Resulta muy interesante hacer una cronología de cómo fue evolucionando la documentación audiovisual y fotográfica de los conflictos bélicos en la era moderna a lo largo del tiempo. En la Primera Guerra Mundial el material fotográfico excede en cantidad y en calidad al obtenido en imágenes en movimiento. El material cinematográfico se encuentra especialmente limitado por su labor propagandística, filmes documentales como The Battle of the Somme (Geoffrey H. Mallins, 1916) cumplen mayormente una labor informativa de las actividades militares, con un fuerte sesgo nacionalista en el que se lo que se muestra lleva tranquilidad a la población civil, asegurándole que todo está en orden y las fuerzas propias tienen la mano ganadora. Las impresionantes imágenes del estallido inicial con el que empieza la batalla de Somme —las fuerzas británicas hacen detonar una mina debajo de un puesto de ametralladoras alemanas, sin éxito— y un breve fragmento de la carga inicial de la infantería británica —con consecuencias desastrosas que no son mencionadas en el filme— se intercalan con imágenes de explosiones en locaciones de dudosa autenticidad y episodios de la vida cotidiana de los soldados en los que la presencia de la cámara despierta toda su jovialidad. En cambio, la fotografía pudo escapar de esos usos y aportar otro tipo de imágenes, como las que ilustran el libro de Ernst Friedrich y que son en su mayoría parte de archivos médicos y documentación militar.

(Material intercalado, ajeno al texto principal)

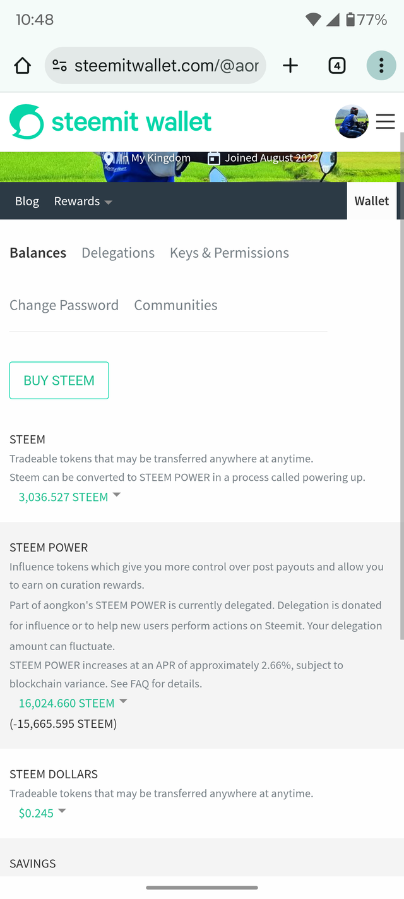Viewport: 404px width, 899px height.
Task: Tap the site settings icon in address bar
Action: (x=60, y=66)
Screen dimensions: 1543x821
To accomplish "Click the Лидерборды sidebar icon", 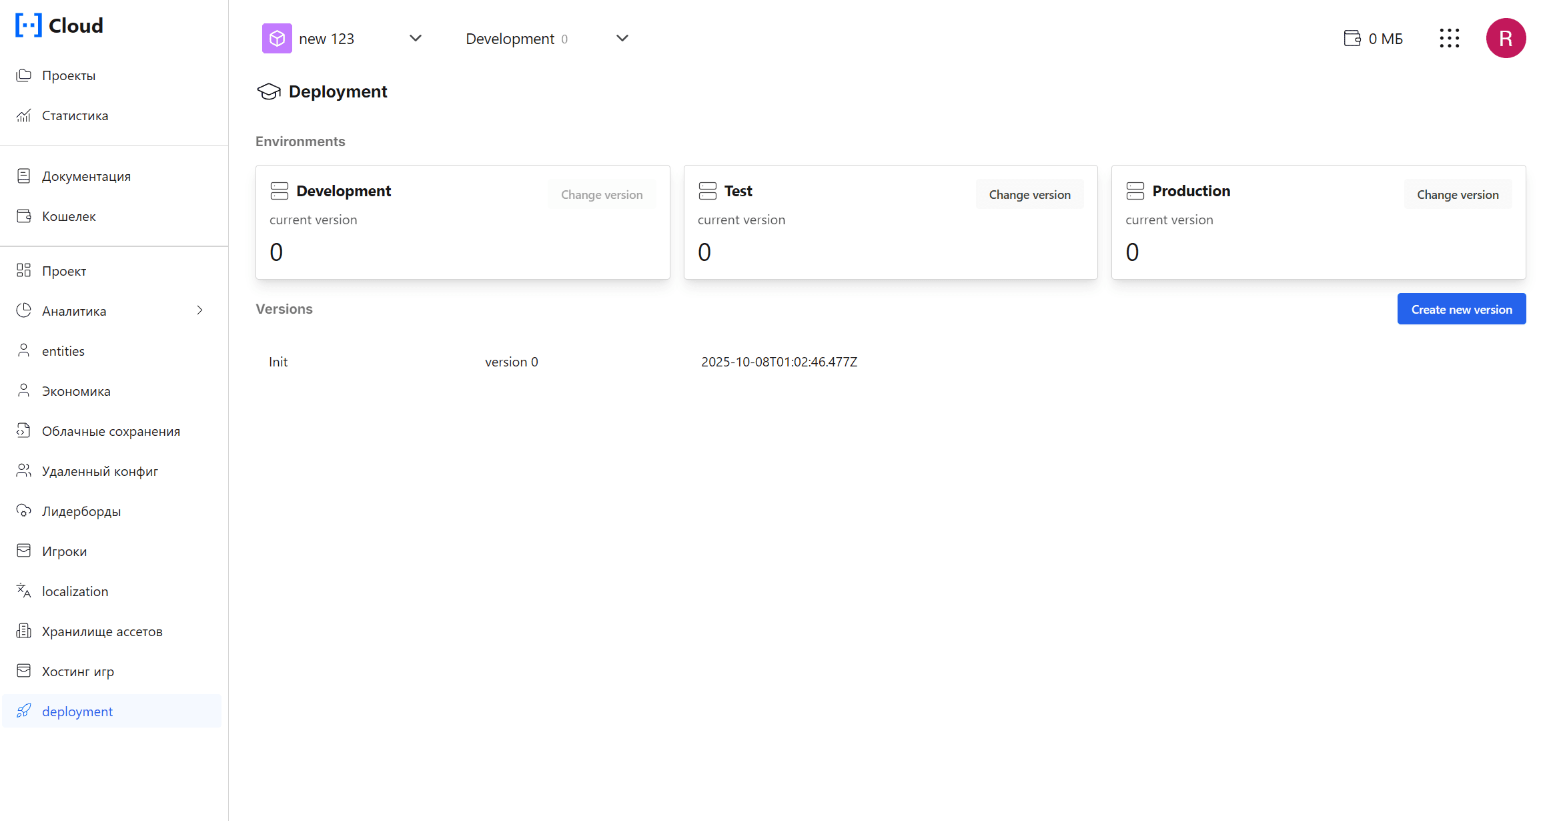I will [x=24, y=511].
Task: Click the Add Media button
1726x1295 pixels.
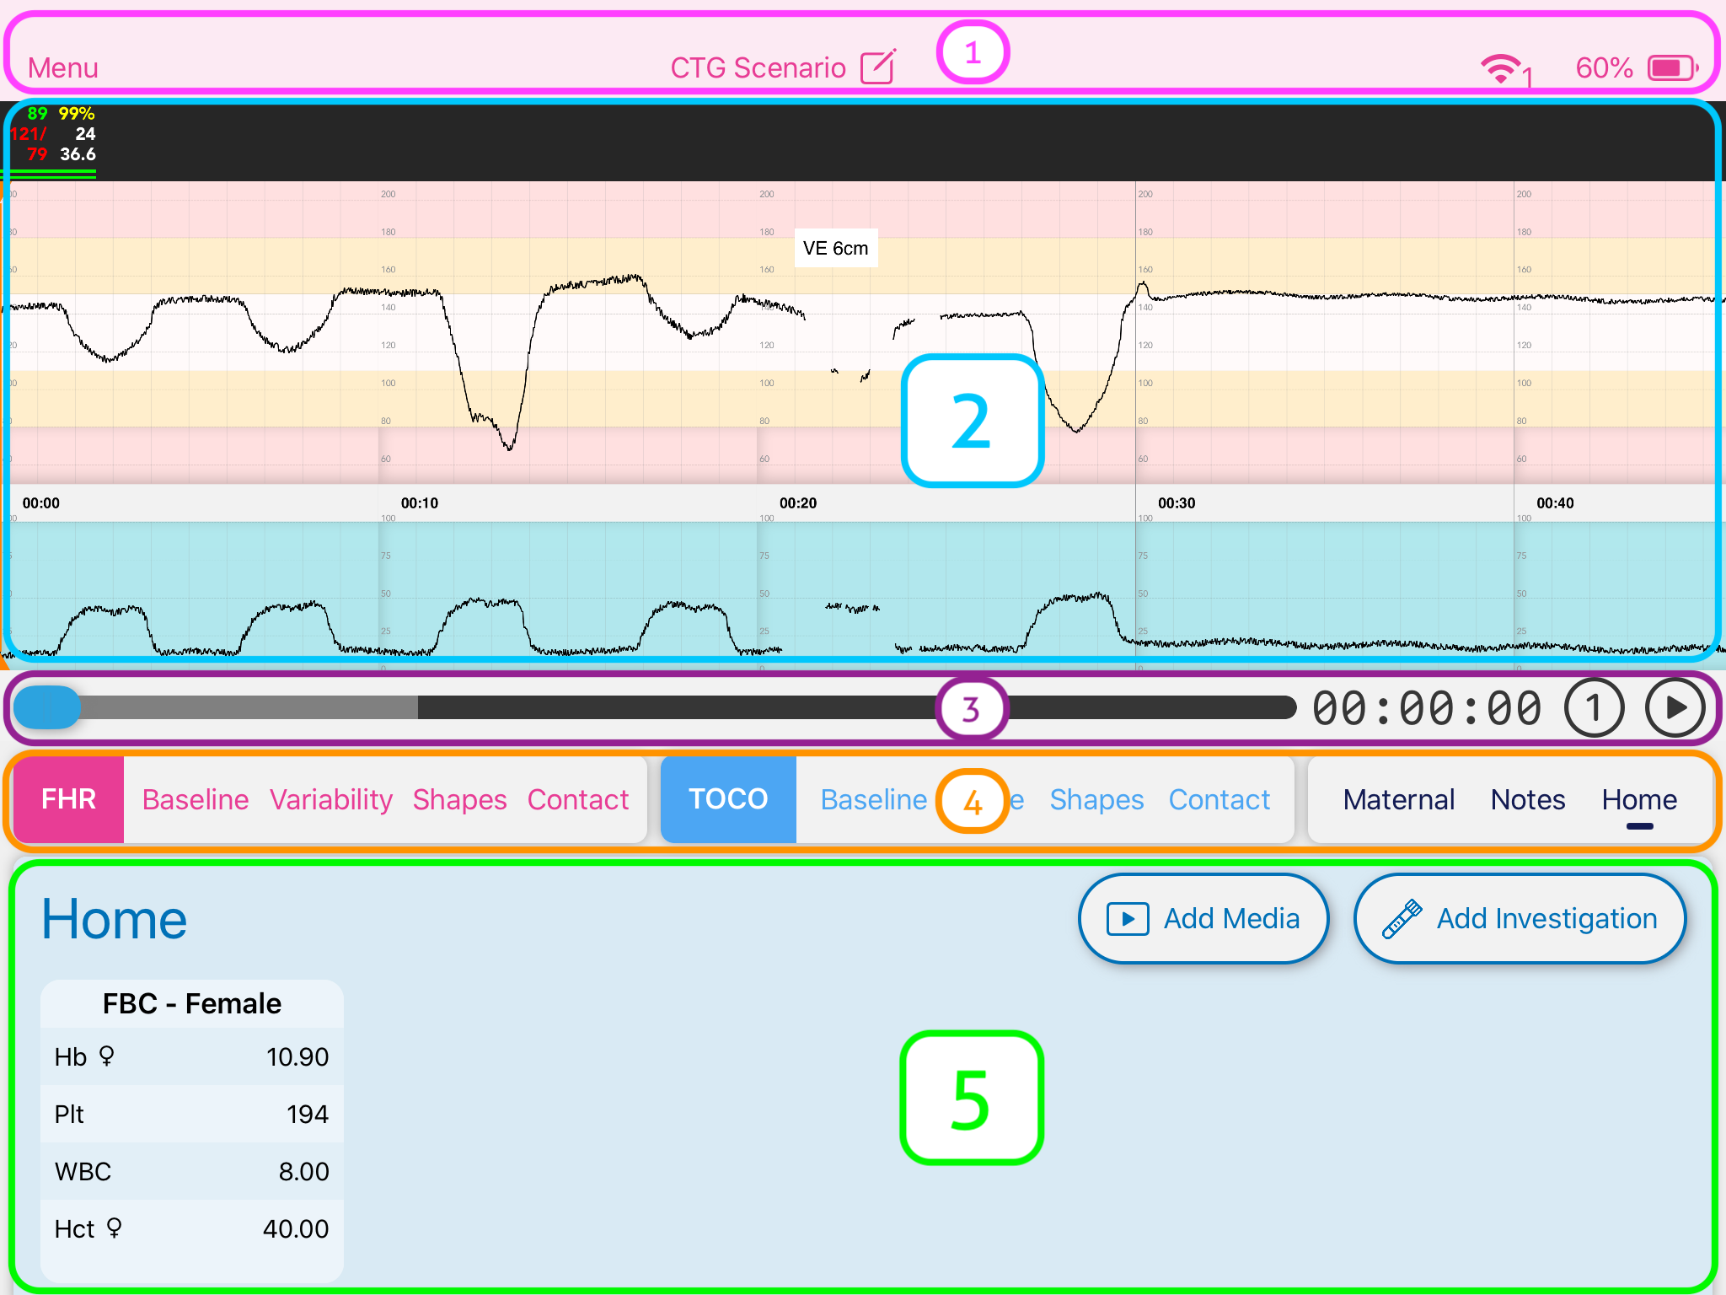Action: point(1203,918)
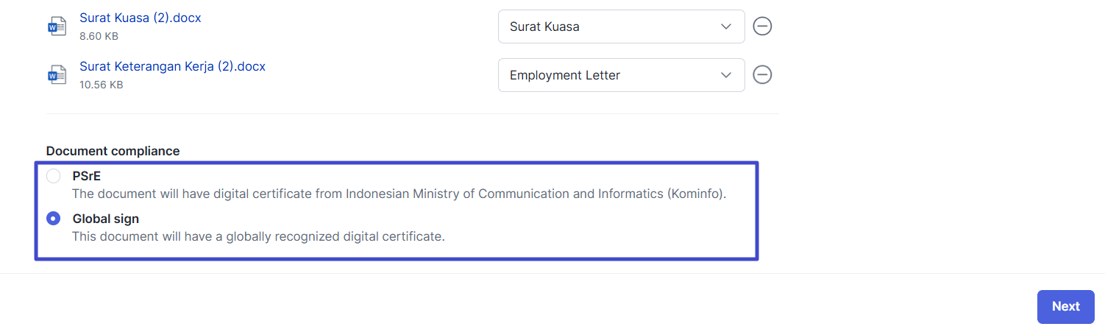Screen dimensions: 1105x332
Task: Open the Surat Keterangan Kerja (2).docx link
Action: (173, 66)
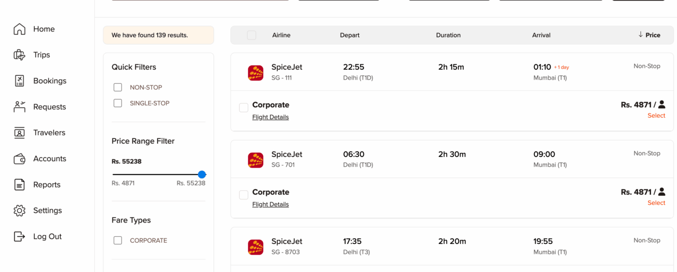The height and width of the screenshot is (272, 677).
Task: Open Flight Details for SpiceJet SG-111
Action: tap(270, 117)
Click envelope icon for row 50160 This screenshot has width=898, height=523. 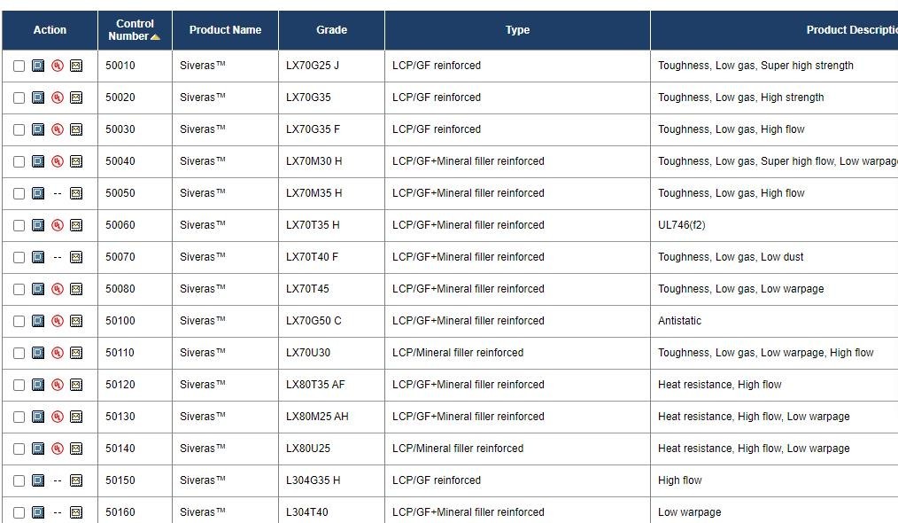click(76, 512)
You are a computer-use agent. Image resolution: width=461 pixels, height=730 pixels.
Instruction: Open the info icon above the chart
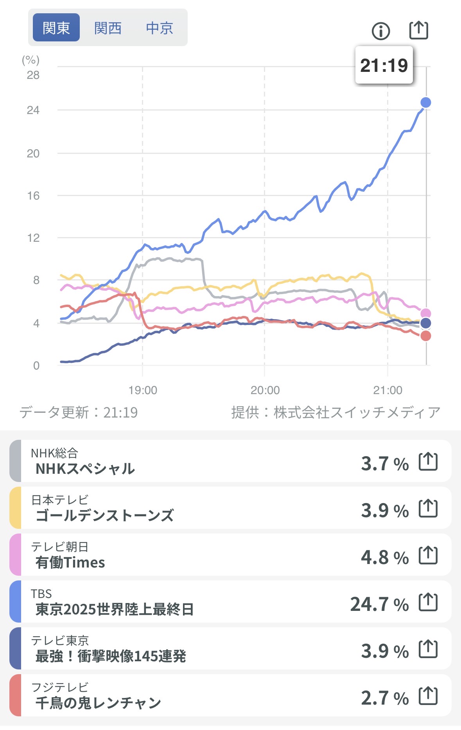[381, 31]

En la Segunda Guerra Mundial se mantendría esta tendencia hasta el final del conflicto, donde el Holocausto parte las aguas entre los tratamientos de shock hacia la población circundante a los lugares del hecho, por parte de Hanus Burger en Molinos de la Muerte (Die Todesmühlen, 1945) —Billy Wilder readaptaría el material para hacer una versión hablada en inglés y titulada Death Mills 5— y Falkenau, una visión de lo imposible (Falkenau, theImpossible, Emil Weiss, 1988) que rescata el material registrado por Samuel Fuller en el momento de liberación de los campos de concentración de Falkenau. En los dos documentales sucede algo parecido: ante las imágenes del horror los soldados estadounidenses deciden llevar a los pobladores de la zona y mostrarles lo que aseguraban no conocer. Tanto para los moradores como para el espectador de una sala de cine —los aliados llevaron este material a diversas salas de Alemania en los años de ocupación—, se trata de mirar el horror a los ojos y tomar consciencia del carácter objetivo de lo que estos perciben. Este enfrentamiento radical ante las imágenes se contrapone con el más conocido y reflexivo trabajo de Alain Resnais en Noche y Niebla (Nuit et brouillard, 1956) o de Claude Lanzmann en Shoah (1985), filmes en los que los espacios vacíos y los testimonios elucubran nuevas formas de pensar la memoria y construir la historia.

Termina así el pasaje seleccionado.